Marriott’s adjusted EBITDA (earnings before interest, taxes, depreciation, and amortization) grew from approximately $1.1 billion in 2010 to around $1.5 billion in 2014. The company’s EBITDA margin increased from 8.9% in 2010 to 11% in 2014. This growth was largely driven by strong growth in revenues, which in turn was driven by growth in ADRs (American Depository Receipts) and occupancy rates.

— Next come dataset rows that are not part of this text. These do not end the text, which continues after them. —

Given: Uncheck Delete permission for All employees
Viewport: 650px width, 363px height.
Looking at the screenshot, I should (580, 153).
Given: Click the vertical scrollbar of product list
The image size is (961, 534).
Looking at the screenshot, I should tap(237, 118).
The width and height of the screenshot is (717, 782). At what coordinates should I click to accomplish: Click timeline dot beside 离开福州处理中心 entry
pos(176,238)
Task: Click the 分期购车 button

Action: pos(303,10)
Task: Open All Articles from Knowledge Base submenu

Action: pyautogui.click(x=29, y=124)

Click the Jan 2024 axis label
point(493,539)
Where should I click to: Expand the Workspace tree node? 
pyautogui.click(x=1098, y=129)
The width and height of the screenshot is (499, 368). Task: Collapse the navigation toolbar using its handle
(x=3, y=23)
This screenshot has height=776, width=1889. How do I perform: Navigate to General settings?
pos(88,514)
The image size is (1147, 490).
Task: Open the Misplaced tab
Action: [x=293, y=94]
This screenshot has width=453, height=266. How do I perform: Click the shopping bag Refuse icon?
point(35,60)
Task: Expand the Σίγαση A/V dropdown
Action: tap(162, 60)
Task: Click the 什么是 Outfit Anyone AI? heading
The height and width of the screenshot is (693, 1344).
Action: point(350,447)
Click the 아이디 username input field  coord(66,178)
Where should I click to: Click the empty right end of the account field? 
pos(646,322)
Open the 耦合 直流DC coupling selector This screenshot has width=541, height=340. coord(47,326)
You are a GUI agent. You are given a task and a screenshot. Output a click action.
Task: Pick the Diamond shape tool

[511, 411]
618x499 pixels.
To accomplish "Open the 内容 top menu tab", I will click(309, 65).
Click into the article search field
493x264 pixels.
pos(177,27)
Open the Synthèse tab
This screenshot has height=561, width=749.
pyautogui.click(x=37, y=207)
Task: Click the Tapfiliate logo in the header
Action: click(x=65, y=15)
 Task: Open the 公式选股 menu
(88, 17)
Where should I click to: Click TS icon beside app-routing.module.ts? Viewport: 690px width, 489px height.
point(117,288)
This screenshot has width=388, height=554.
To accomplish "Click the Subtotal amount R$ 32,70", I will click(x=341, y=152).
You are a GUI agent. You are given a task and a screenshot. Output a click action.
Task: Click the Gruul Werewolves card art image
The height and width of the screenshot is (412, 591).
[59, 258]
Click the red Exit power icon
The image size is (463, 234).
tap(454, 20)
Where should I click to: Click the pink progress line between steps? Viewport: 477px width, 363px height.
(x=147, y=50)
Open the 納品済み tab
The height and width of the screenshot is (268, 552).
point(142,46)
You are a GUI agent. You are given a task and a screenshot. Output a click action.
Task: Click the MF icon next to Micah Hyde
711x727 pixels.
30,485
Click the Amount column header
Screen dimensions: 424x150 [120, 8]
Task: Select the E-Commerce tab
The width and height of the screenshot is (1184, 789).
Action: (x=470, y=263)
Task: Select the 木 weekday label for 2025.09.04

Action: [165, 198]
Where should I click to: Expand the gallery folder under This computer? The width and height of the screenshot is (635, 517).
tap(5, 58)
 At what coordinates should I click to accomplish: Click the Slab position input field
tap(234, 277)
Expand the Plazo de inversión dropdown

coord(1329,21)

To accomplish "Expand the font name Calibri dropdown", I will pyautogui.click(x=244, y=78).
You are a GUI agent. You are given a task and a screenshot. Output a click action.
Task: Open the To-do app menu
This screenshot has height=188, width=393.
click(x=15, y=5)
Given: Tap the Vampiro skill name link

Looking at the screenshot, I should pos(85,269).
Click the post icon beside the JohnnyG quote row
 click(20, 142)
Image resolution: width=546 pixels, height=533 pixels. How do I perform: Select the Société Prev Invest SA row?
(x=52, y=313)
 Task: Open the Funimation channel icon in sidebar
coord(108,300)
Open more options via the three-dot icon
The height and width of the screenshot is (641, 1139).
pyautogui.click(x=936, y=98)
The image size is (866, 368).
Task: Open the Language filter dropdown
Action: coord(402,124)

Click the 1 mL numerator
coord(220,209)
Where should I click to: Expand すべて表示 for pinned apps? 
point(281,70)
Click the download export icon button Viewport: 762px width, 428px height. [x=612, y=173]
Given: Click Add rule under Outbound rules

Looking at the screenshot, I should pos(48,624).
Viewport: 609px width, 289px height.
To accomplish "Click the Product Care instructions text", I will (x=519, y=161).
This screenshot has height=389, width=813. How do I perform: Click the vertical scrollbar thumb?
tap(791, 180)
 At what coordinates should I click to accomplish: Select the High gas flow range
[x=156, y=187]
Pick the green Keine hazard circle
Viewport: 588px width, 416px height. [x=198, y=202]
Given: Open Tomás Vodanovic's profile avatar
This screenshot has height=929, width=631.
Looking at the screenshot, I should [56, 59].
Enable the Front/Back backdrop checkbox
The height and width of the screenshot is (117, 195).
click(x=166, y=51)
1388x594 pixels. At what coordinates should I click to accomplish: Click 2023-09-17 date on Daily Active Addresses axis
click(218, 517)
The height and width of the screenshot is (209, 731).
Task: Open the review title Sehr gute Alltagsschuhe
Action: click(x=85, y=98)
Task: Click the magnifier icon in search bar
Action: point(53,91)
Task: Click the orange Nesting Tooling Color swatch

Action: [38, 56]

Marriott has one of the lowest EBITDA margins among its peers. Hilton Worldwide Holdings (HLT) had the highest EBITDA margin at 22.4%, followed by Wyndham Worldwide Corporation (WYN) at 22.2%, Starwood Hotels & Resorts Worldwide (HOT) at 19.5%, and Hyatt Hotels Corporation (H) at 16.5%. However, this is only nominal, as a large part of revenue declared by Marriott represented cost reimbursements, which do not contribute to the company’s profitability. (For further details on cost reimbursement revenue, check out Part 9 of this series).

Marriott’s EBIT margin

Among its peers, Marriott has one of the lowest EBIT (earnings before interest and taxes) margins at 8.7%. Wyndham recorded the highest EBIT margin at 18.1% followed by Hilton at 16.8%, Hyatt at 13.5%, and Starwood at 13.1%. Marriott’s low EBIT margin was due to the cost reimbursements that we have discussed in the previous article.

Marriott’s profitability and cost reimbursements

If we compare Marriott’s profitability with industry peers without considering cost reimbursements, Marriott has one of the highest EBITDA and EBIT margins among peers. The company’s net income grew from $458 million in 2010 to $753 million in 2014. Marriott’s higher profitability versus peers can be explained by its relatively larger exposure to select-service hotels.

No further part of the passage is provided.